[Pixel coordinate grounding data]
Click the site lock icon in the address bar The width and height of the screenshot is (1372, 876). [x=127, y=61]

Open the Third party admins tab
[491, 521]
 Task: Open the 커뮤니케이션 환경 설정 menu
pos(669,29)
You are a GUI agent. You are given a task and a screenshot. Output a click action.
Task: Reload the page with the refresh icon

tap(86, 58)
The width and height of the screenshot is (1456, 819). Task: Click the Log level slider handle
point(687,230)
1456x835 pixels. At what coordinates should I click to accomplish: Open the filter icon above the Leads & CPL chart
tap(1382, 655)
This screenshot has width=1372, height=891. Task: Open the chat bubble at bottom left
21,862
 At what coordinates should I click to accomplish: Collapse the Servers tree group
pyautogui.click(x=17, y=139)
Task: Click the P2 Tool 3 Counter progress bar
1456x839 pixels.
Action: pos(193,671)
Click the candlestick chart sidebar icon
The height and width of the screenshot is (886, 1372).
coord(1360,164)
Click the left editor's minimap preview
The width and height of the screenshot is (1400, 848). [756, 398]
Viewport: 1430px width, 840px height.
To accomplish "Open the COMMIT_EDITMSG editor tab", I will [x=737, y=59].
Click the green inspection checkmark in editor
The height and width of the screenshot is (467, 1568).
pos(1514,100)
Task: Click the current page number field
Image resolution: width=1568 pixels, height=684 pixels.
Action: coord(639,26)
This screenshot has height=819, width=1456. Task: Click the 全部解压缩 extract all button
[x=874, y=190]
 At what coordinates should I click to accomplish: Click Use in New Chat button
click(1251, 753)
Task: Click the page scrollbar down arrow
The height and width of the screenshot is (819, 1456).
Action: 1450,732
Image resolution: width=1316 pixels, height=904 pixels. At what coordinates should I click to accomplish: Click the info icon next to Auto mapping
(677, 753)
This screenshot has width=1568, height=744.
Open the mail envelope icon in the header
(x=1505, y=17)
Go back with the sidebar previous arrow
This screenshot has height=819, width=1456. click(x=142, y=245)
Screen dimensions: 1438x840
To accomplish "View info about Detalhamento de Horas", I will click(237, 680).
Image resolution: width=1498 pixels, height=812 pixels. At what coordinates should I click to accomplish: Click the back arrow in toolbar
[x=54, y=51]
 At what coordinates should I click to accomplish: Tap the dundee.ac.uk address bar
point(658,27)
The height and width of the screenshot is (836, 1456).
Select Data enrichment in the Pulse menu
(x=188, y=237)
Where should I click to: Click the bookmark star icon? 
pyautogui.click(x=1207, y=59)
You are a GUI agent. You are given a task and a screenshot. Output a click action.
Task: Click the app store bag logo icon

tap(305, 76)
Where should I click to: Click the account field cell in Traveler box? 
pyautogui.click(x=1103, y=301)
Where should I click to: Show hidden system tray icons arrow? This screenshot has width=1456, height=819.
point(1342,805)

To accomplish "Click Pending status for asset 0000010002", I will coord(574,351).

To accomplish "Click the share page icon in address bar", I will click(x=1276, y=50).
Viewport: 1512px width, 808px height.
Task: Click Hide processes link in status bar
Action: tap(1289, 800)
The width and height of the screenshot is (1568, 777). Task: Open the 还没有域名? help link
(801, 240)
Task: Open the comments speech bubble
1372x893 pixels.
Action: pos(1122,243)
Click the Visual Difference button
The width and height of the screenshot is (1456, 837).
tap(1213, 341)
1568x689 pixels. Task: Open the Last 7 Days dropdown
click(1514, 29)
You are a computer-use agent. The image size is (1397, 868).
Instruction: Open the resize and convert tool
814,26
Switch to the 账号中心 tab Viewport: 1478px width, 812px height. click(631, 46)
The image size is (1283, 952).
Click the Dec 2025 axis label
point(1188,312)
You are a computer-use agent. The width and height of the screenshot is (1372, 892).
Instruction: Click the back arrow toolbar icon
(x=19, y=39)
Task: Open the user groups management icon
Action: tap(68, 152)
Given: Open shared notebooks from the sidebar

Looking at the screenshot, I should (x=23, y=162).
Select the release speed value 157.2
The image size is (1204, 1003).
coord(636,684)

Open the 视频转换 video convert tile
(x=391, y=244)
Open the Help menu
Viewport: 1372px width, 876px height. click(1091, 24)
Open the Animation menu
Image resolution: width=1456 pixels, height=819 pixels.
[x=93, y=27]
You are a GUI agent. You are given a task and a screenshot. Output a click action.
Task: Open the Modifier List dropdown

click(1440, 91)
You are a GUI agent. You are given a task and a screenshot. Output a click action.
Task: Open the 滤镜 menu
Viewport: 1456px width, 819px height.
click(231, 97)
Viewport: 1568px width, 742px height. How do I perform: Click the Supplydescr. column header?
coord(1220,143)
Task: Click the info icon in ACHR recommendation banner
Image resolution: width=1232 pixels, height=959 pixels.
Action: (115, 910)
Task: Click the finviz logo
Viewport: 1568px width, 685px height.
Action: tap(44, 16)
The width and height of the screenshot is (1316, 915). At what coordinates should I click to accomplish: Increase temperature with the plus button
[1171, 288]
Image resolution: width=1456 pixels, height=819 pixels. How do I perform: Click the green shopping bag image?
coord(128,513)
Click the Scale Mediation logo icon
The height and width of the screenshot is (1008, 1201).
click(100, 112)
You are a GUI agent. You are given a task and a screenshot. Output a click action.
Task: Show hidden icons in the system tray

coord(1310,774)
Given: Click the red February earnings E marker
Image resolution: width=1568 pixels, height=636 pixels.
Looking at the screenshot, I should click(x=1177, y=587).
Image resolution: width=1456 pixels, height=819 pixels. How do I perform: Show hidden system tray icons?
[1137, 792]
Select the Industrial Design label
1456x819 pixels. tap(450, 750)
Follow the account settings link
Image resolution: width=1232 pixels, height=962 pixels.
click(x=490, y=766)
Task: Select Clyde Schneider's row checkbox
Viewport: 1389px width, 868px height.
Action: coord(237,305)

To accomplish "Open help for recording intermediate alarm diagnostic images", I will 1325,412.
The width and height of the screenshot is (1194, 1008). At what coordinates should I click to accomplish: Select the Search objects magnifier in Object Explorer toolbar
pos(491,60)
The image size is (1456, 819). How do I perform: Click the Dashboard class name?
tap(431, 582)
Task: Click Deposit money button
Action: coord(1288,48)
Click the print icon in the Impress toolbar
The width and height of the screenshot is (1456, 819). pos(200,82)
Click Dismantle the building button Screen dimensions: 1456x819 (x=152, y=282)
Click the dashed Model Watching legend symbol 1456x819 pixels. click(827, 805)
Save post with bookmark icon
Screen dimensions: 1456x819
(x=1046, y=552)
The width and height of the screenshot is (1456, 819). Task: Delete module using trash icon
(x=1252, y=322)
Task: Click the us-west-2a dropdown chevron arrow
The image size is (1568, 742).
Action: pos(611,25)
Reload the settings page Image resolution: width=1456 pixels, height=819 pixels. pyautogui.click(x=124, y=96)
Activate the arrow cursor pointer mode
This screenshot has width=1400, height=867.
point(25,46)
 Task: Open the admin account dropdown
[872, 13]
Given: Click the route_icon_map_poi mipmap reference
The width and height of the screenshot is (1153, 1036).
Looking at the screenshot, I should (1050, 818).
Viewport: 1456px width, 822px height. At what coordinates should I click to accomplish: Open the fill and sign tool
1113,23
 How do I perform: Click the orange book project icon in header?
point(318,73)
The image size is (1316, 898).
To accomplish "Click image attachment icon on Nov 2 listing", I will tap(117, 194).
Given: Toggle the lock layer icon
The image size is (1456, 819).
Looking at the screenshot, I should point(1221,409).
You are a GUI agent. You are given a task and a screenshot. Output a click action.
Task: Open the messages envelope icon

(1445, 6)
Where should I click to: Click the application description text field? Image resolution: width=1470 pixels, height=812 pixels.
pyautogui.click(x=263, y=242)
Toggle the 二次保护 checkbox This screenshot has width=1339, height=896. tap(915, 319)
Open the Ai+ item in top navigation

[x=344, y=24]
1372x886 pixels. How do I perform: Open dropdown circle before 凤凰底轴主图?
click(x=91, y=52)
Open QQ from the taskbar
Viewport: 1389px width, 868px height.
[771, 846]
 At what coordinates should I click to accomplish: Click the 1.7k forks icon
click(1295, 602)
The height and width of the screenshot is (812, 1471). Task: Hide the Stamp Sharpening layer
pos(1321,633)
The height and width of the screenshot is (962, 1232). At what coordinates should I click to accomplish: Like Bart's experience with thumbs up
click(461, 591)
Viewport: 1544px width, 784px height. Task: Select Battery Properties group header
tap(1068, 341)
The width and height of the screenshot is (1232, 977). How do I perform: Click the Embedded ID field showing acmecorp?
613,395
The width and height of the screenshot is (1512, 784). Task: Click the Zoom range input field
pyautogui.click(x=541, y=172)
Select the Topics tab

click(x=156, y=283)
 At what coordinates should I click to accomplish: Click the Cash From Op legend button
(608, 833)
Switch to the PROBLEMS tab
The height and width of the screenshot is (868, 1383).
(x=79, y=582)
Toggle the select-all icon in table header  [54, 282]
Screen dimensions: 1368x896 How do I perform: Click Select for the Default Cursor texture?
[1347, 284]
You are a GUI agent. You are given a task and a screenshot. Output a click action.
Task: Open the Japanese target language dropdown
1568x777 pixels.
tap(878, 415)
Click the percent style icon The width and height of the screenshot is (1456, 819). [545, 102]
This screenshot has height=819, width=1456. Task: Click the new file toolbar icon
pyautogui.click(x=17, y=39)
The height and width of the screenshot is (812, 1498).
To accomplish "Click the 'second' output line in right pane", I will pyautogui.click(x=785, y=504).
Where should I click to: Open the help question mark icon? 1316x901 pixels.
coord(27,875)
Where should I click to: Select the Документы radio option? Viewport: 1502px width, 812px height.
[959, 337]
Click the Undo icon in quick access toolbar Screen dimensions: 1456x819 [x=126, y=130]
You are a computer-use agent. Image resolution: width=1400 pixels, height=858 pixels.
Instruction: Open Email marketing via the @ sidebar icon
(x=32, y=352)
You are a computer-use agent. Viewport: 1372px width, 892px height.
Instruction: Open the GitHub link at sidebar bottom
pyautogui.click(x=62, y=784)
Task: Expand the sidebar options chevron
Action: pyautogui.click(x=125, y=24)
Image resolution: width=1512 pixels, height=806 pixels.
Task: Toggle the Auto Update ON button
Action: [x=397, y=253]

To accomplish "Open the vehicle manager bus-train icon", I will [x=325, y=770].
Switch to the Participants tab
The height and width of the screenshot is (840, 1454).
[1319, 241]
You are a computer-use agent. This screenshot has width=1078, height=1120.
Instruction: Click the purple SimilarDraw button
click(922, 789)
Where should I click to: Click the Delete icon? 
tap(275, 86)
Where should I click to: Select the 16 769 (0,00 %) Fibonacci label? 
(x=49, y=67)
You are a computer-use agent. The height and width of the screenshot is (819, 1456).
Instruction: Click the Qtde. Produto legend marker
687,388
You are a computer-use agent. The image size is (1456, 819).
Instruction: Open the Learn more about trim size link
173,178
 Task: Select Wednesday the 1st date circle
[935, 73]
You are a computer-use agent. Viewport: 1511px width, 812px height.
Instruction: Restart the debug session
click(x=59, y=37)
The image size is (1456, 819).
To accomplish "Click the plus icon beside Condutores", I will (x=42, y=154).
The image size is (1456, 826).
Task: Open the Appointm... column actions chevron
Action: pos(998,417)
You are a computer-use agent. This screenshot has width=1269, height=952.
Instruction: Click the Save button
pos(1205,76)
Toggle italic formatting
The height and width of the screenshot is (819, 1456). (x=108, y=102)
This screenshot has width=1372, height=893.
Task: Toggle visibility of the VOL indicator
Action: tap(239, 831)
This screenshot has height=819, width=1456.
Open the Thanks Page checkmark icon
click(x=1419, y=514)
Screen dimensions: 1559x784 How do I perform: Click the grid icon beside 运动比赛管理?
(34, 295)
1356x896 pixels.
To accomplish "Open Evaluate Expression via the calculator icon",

EXERCISE BRIEF:
Above are the entries; copy out every line among them that contains the word "lock".

RESULT BELOW:
Click the site lock icon in the address bar The width and height of the screenshot is (1372, 876). [x=127, y=61]
Given: Toggle the lock layer icon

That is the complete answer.